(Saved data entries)
^^^^^^^^
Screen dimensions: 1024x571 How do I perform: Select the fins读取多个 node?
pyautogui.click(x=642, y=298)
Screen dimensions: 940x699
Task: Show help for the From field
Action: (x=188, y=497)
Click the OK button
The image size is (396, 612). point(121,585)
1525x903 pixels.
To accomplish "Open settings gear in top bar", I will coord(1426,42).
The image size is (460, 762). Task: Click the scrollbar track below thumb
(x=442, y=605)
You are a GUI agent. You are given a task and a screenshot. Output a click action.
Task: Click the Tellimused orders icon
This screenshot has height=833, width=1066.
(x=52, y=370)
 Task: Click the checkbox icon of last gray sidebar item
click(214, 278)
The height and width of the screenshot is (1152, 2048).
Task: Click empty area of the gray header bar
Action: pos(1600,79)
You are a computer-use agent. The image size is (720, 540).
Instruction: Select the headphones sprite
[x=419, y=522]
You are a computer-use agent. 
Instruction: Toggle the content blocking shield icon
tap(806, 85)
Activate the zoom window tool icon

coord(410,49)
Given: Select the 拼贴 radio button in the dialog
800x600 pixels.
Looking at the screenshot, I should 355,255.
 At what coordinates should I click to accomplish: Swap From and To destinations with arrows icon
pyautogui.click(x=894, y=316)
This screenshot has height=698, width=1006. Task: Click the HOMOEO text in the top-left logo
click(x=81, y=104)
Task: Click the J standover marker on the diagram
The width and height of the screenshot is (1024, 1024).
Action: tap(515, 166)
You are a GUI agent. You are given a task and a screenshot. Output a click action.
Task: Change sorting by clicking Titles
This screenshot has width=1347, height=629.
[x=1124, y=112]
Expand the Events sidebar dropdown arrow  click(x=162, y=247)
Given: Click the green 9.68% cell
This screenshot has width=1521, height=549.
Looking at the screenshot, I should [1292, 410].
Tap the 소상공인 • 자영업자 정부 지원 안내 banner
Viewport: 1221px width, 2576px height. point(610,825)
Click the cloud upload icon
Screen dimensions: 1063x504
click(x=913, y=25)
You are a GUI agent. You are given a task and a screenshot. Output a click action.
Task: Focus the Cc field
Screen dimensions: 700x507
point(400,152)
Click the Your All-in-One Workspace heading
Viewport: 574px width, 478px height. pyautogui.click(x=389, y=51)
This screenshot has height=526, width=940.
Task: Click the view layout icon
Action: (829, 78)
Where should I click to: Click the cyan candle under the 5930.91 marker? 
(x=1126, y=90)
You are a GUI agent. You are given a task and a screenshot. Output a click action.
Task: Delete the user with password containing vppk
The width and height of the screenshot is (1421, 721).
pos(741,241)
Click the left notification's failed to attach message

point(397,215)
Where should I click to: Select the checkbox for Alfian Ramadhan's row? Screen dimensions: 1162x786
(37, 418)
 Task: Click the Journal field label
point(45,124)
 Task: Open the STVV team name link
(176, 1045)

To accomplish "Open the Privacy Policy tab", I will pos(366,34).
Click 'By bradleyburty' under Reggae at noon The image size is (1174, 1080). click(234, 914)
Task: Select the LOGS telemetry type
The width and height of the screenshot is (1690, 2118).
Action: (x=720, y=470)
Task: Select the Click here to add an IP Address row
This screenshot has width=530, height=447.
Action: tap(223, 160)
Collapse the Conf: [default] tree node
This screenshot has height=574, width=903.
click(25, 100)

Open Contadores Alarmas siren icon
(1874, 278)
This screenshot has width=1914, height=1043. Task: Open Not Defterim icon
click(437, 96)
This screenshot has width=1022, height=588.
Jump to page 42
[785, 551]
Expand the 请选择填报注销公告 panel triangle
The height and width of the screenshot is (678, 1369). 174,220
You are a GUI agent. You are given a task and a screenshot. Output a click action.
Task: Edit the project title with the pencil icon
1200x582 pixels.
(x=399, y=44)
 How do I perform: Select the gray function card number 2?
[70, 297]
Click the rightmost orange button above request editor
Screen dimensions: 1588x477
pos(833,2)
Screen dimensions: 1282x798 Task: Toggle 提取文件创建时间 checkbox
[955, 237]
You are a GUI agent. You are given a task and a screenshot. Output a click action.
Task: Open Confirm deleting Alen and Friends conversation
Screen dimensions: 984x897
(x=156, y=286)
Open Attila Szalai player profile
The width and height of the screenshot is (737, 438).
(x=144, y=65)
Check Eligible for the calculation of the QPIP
^^^^^^^^
## WHAT IS REQUIRED
Restate verbatim all lines from the start of the data through the line containing "1525x903 pixels.", with both ends kept.

## WRITTEN SOLUTION
Screen dimensions: 1024x571 How do I perform: Select the fins读取多个 node?
pyautogui.click(x=642, y=298)
Screen dimensions: 940x699
Task: Show help for the From field
Action: (x=188, y=497)
Click the OK button
The image size is (396, 612). point(121,585)
1525x903 pixels.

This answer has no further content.